Questo sito contribuisce all'audience di

“Mi chiamano piccolo Ibra…”. Dai corteggiamenti di Milan, Inter e Villarreal ai gol per la Cavese: la storia di Martiniello

Il soprannome, “piccolo Ibra”, da dove nasce? “Mi è stato messo a Salerno, per la mia stazza fisica e perché esulto sempre come lui. E perché facevo tanti gol… Fui portato alla Salernitana dal direttore del Real Carinaro, Luciano Lisbona: era la mia prima squadra. In granata ho trascorso cinque anni bellissimi e gli sarò eternamente grato. Sono sempre stato tifoso del Milan, fin da piccolo, perché lo era mio zio, morto in campo a 13 anni: giocava nelle giovanili del Torino. Mia madre decise di chiamarmi come lui e io di acquisire questa passione speciale per il Milan. Da lì è nato anche l’amore calcistico per Zlatan Ibrahimovic, il mio idolo”.

Nel 2012 il provino fallito con il Napoli, nonostante l’ottima impressione destata: come mai? “Eh… me lo chiedo ancora. L’allenatore Liguori mi voleva fortemente, nonostante fui schierato come centrocampista centrale in tutte le partite del torneo disputato in provincia di Benevento. Saltò tutto e ancora non so il perché, da lì presi la decisione di firmare per la Salernitana con il direttore Angelo Belmonte. Feci diversi allenamenti con la prima squadra dove c’erano Pasquale Foggia, Massimo Coda, Alfredo Donnarumma, Zito, tutti grandi giocatori e persone da cui imparare tanto: mi volevano bene.
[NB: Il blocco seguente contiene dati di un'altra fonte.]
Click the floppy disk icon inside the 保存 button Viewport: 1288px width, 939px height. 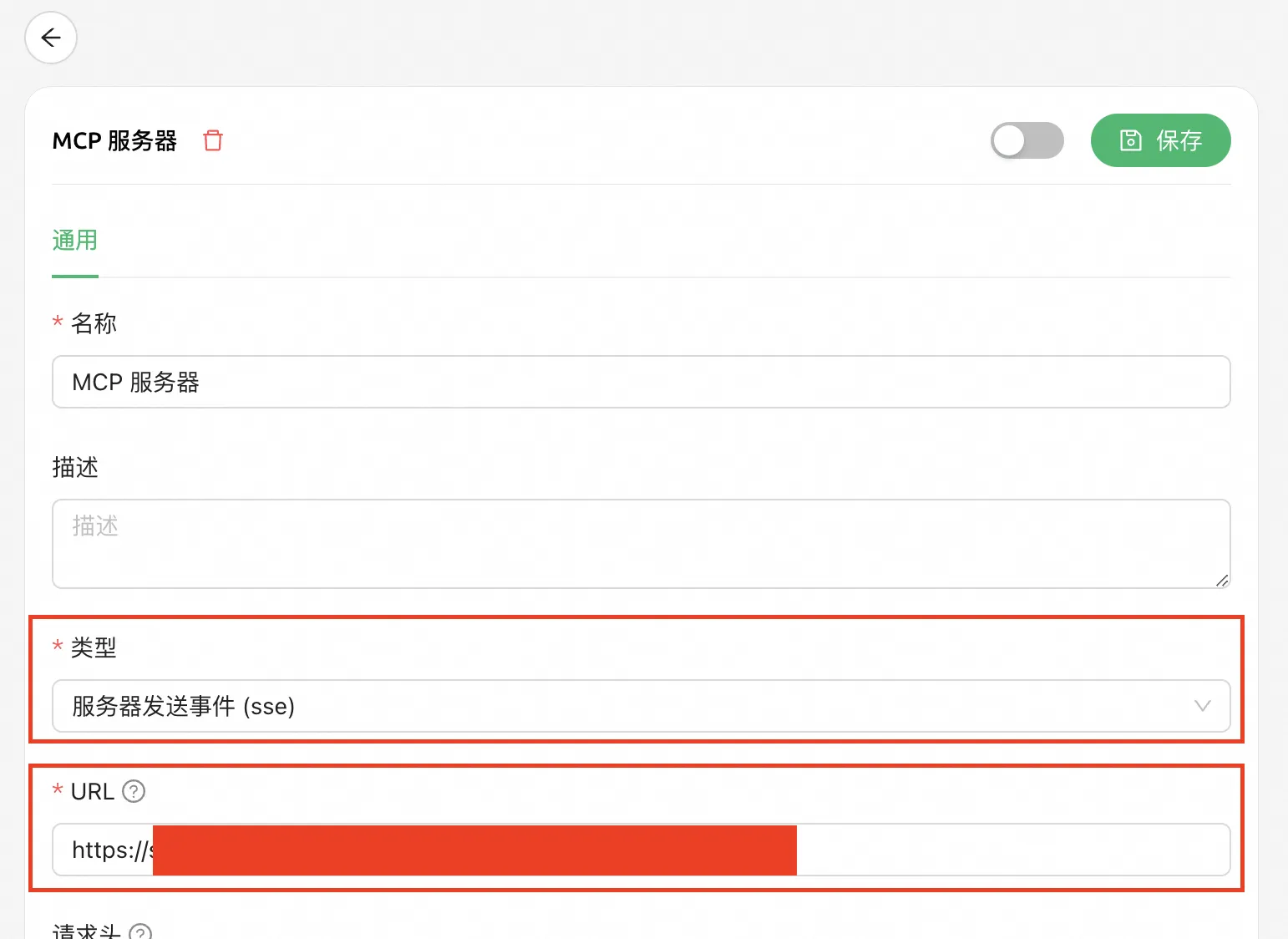pyautogui.click(x=1129, y=140)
Interessi delle big? Mi riempì di orgoglio e mi fece un enorme piacere, ma alla fine non ci furono offerte concrete: il mio sogno era il Milan, sarebbe stato il massimo”.
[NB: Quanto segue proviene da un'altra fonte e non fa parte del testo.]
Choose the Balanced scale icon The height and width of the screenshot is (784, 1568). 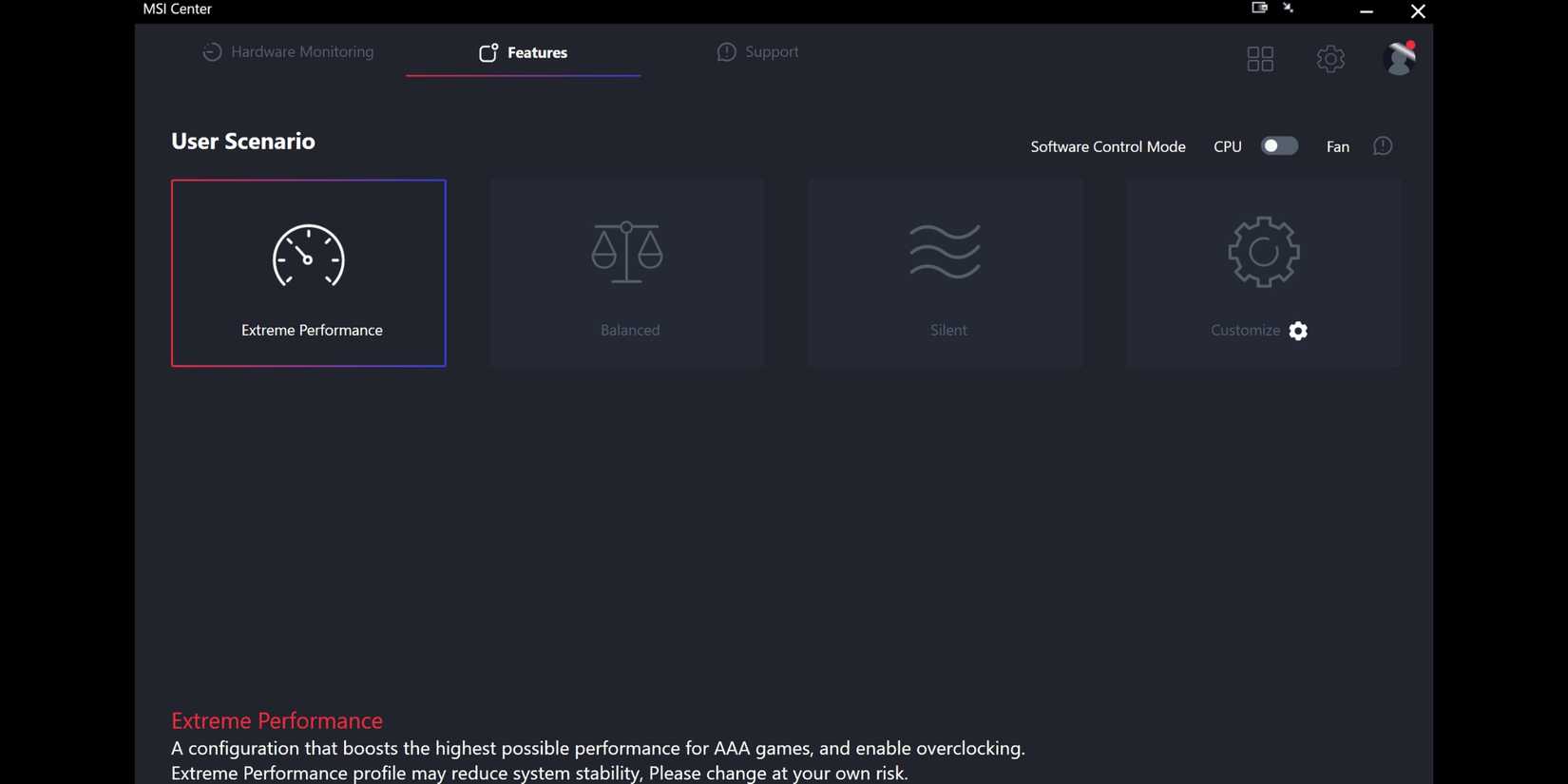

Quali sono i tuoi punti di forza e dove credi di dover migliorare? “C’è sempre da migliorare, in tutto. Penso che i miei punti di forza siano la capacità di difendere il pallone spalle alla porta, la capacità di attaccare la profondità e di partecipare al gioco della squadra e infine il gioco aereo. Tecnicamente posso e devo migliorare ancora tanto, ma per fortuna riesco a buttarla sempre dentro. Alla fine conta quello, Pippo Inzaghi insegna… (ride). Mi sono sempre dedicato al calcio, quindi ho imparato con il tempo cosa mi fa rilassare e trovare la concentrazione e cosa no. Leggo libri, sto con mio nipote, gioco alla play-station, esco con gli amici. E poi tante canzoni napoletane. Tutte cose tranquille, che mi permettono di arrivare poi al campo con la mente sgombra e le energie giuste. Tatuaggi? Quelli importanti li devo ancora fare. Speriamo presto… (ride ancora)”.
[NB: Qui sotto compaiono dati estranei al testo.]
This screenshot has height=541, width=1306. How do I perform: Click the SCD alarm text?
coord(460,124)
Quali sono i tuoi obiettivi? “Spero di fare ancora tanti gol per vedere felici i nostri tifosi, magari in rovesciata: mi riuscì soltanto nelle giovanili della Salernitana. Non c’è soddisfazione più grande per chi arriva allo stadio con un panino, sotto sole, pioggia, vento e qualsiasi condizione climatica, di regalargli la gioia di una vittoria. Se riusciamo a fargli iniziare la settimana con un sorriso siamo felici anche noi. Poi se mi permetti lancio un appello a Ibra e Lorenzo Insigne: aspetto la vostra maglia, siete i miei idoli. In futuro spero anche io di arrivare ai loro livelli”. Per ora è Antonio Martiniello, il “piccolo Ibra”, terrore delle difese di serie D.